Familie wieder vereint: Uni-Mitarbeiter saß 19 Wochen im Gaza-Streifen fest

Endlich wieder zusammen: Ahmed Tubail mit Tochter Nadya (12), Ehefrau Anke und Sohn Tarek (24). Foto:  Heise-Thonicke

Kassel/Fuldatal. Seit März hatte Ahmed Tubail seine Familie nicht mehr gesehen, weil er nach einem Besuch bei seiner schwerkranken Mutter im Gaza-Streifen festsaß. Jetzt konnte er seine Ehefrau und die beiden Kinder endlich wieder in die Arme schließen.

„Es war eine harte Zeit“, sagt Anke Tubail und sieht dabei ihre Kinder an. Seit April wartete die Familie zwischen Bangen und Hoffen auf Ehemann und Vater Ahmed Tubail, der insgesamt 19 Wochen im Gaza-Streifen festsaß. Erst am Montag konnte er per Transit durch Israel und über Jordanien ausreisen.

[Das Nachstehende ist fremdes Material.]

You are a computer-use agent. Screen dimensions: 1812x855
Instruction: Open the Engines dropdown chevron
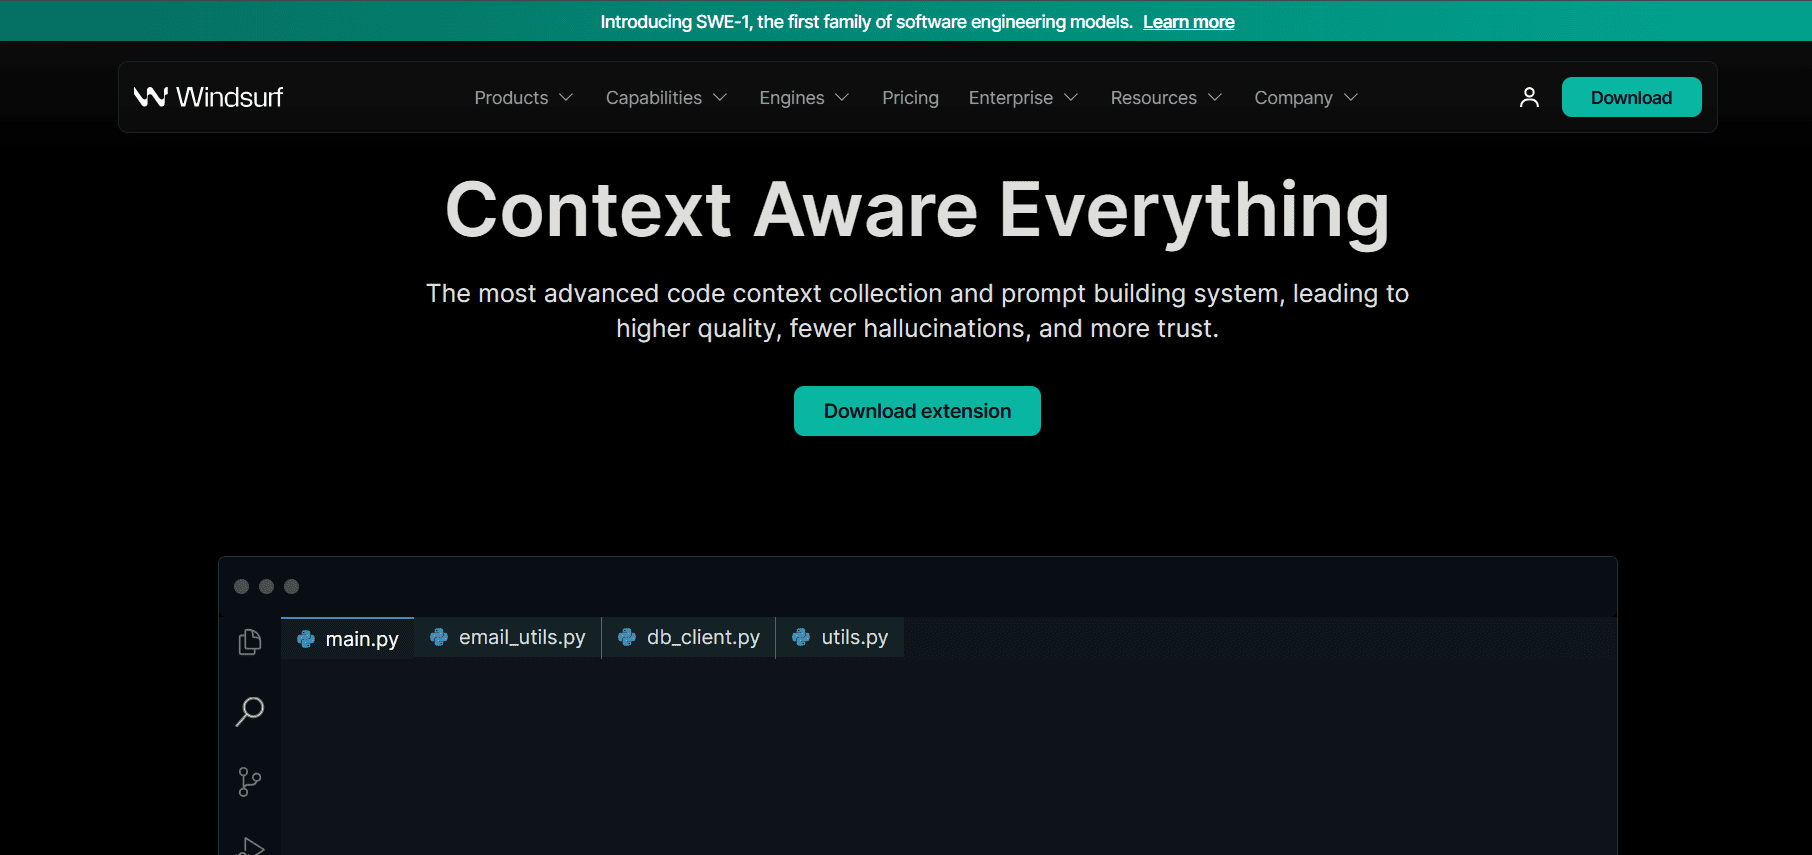[x=842, y=98]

„Wir wussten nicht, ob wir ihn in diesem Jahr überhaupt wiedersehen würden“, beschreibt Ehefrau Anke die große Unsicherheit. Der Beistand von Familien, Freunden, Kollegen, des Unterstützerkreises und Pfarrer Harald Fischer von Sankt Familia habe ihnen durch diese schwere Zeit geholfen, sagt sie: „Es ist gut, wenn man weiß, dass man nicht allein ist. Das hat uns immer wieder Mut gegeben.“

Als der 49-jährige Familienvater am Montagabend endlich den Flughafen in Amman (Jordanien) erreicht hatte, sei bereits viel Anspannung von der Familie abgefallen. Und als sie ihren Mann am Dienstag auf dem Bahnhof Wilhelmshöhe endlich wieder in die Arme schließen konnte, „war es wie eine Erlösung.“

Auch Kollegen und Vorgesetzte an der Universität Kassel hätten ihm einen herzlichen Empfang bereitet, ist der Informatik-Techniker dankbar für den Rückhalt und die Unterstützung. Und dafür, dass er an seine Arbeitsplatz am International Center for Higher Education Research (Incher) zurückkehren kann, wo er seit 16 Jahren tätig ist.

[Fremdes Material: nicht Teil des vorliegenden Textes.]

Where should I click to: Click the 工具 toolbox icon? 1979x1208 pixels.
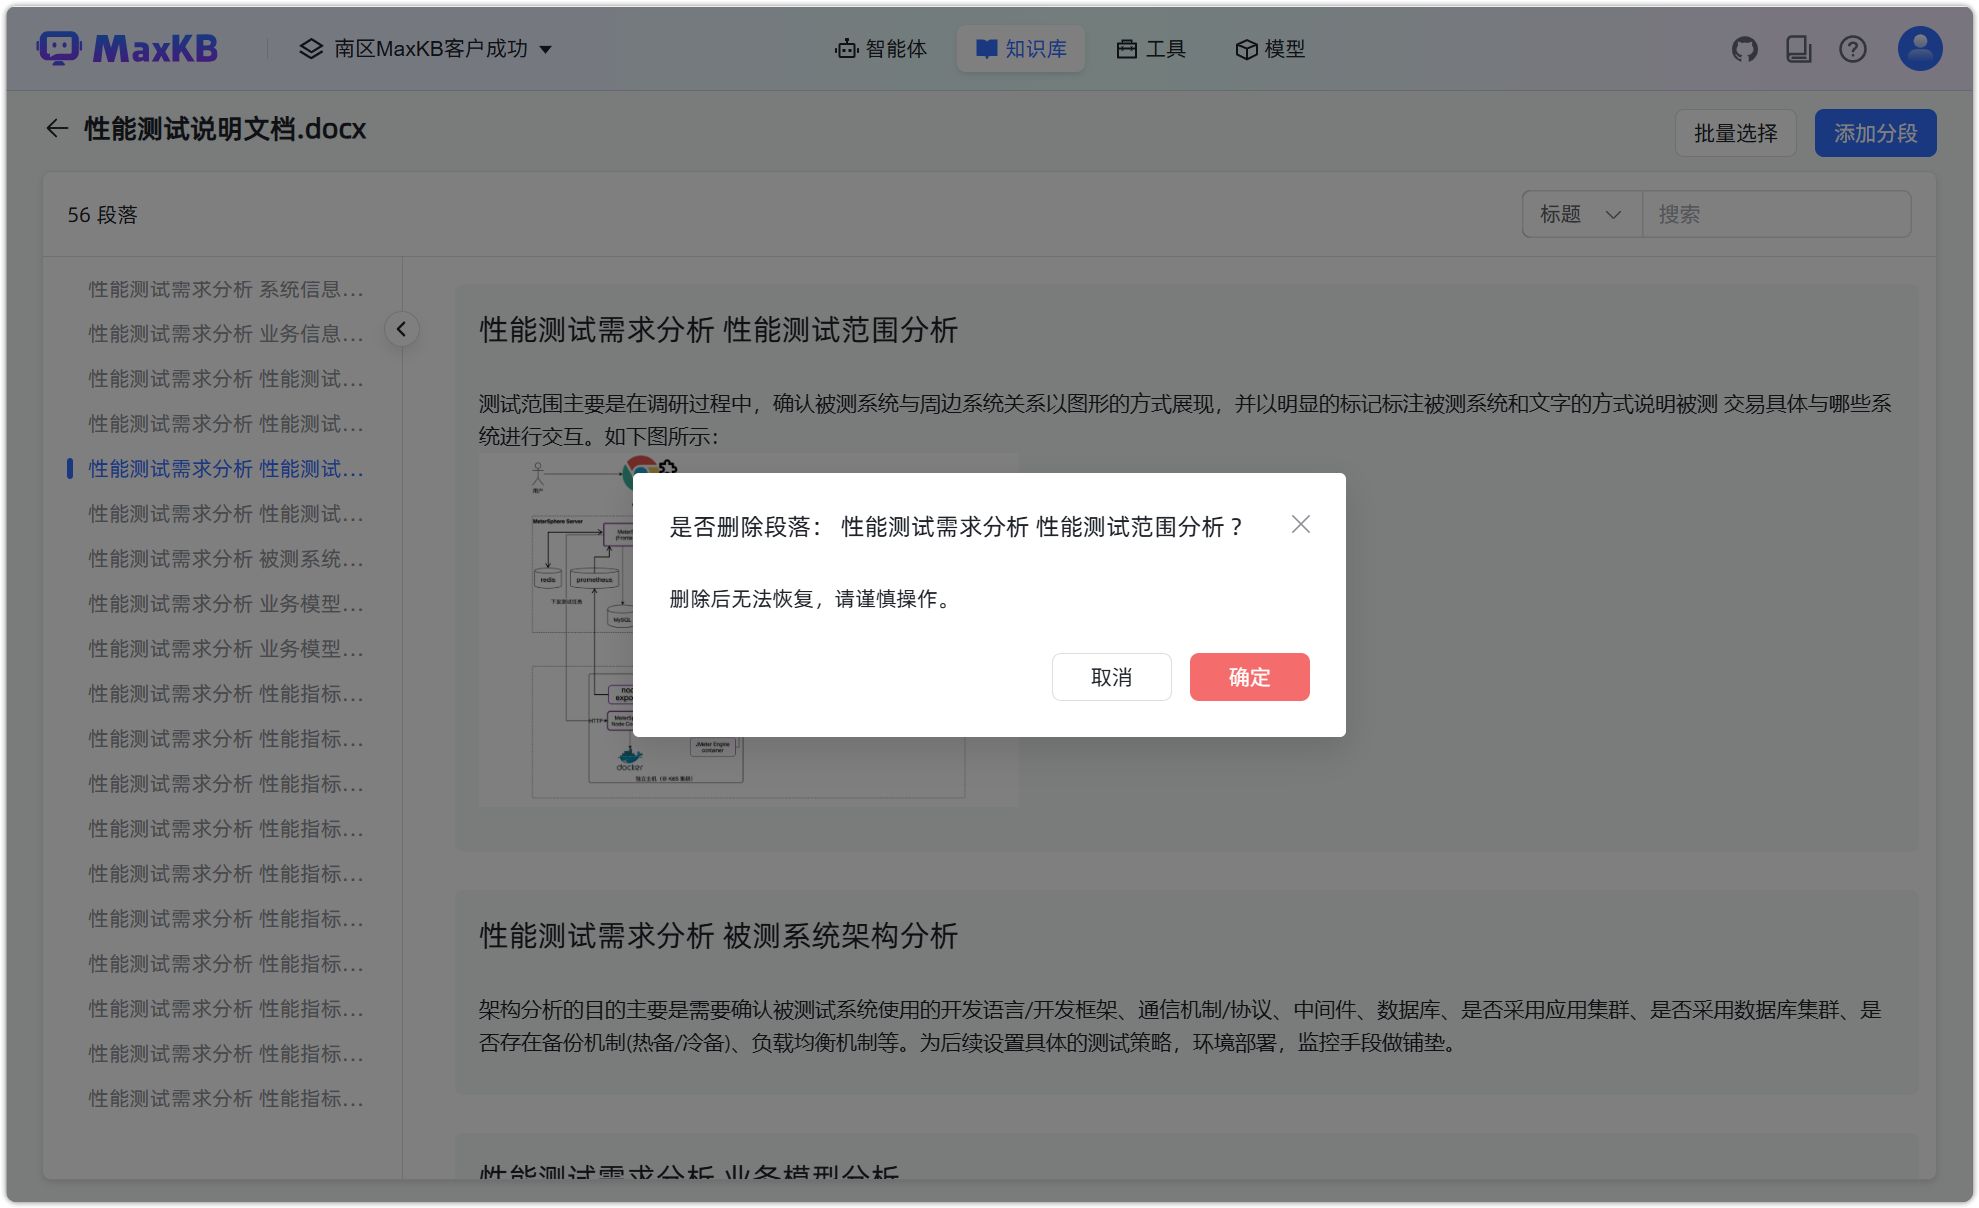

Tubail weiß, dass das nicht selbstverständlich ist: Seine Schwester, die mit ihm in den Gaza-Streifen gereist war, um die 82-jährige schwerkranke Mutter zu besuchen, verlor ihren Job. Dabei konnte die kanadische Staatsbürgerin bereits drei Wochen nach Intervention der kanadischen Behörden das abgeriegelte palästinensische Autonomiegebiet wieder verlassen. „Als die Schwester ausreiste, hatten wir wieder Hoffnung“, sagt Anke Tubail.

Sie habe nicht verstanden, warum es so lange gedauert habe, bis die deutschen Behörden etwas unternommen hätten: „Ich bin enttäuscht als Ehefrau.“ Seine ersten E-Mails seien nicht einmal beantwortet worden, sagt Ahmed Tubail, der seit 30 Jahren in der Region Kassel lebt und einen deutschen Pass hat.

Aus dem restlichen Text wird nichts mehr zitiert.